Sexual and gender-based violence and the stigmatization that comes with it, especially for Indigenous and Afro-descendent women and their children, is also a matter of integral and collective security. The silence around these crimes is as appalling as the crimes themselves. Women activists risk their lives to bring cases before the justice system. There is an urgent need to establish a direct line of communication between Indigenous and Afro-descendent authorities and representatives of women organizations in all mechanisms of the Comprehensive System for Truth, Coexistence, and Non-Repetition to ensure these cases are prioritized, that perpetrators are brought to justice and survivors provided with lifesaving medical and psychosocial services.
Finally, it is crucial that the framework plan for the implementation of the Peace Accord includes specific goals and indicators designed to measure the progress and outcomes of policies, programs and reforms in a manner corresponding to the needs, values and rights of Indigenous and Afro-descendant peoples. It is critical that the Colombian government and its implementation commission (CSIVI) accept and integrate the ethnic perspectives and indicators, including the specific gender ethnic indicators, developed and provided to them by Indigenous and Afro-descendant organizations earlier this month. Political will on these indicators is needed, as is to include them in the legal framework of the Peace Accord. They will help effectively transform the war-like conditions preventing the well-being, social development and collective security of Indigenous and Afro-descendent women and our communities.

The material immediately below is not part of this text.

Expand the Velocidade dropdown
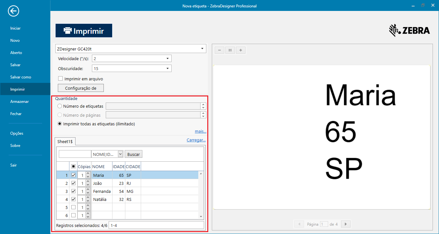 tap(167, 59)
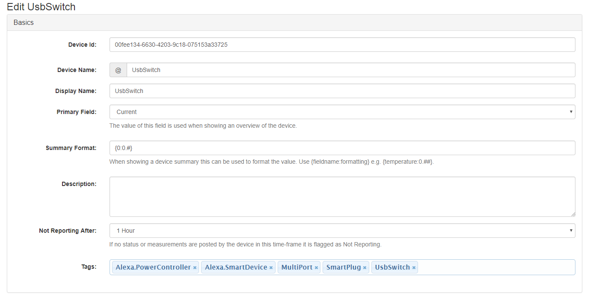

For Afro-descendant women in Colombia and Indigenous women leaders worldwide ensuring our collective security also means that the principles of free, prior and informed consent; consultation; autonomy; cultural integrity, and meaningful participation are respected and our human rights enshrined in national and international human rights standards are fully promoted and protected. Peace in Colombia and elsewhere, is not simply a matter of ending war and violence but addressing collectively the root causes of conflict including social, gender and racial injustice and promoting the well-being of all people of all races and religions. It is about supporting the efforts of local women activists to demilitarize and disarm our whole societies, and curbing the flow of small arms as prescribed in the Arms Trade Treaty and other legal instruments. It is the responsibility of all actors, including the Security Council, the UN system, regional and sub-regional organizations, and importantly, Member States, to fulfil their obligations. The women, peace and security agenda, if implemented and financially resourced, can be the pathway to peace in my country and around the world, where gender equality, women’s empowerment and protection of women’s rights are central to conflict prevention and sustainable peace.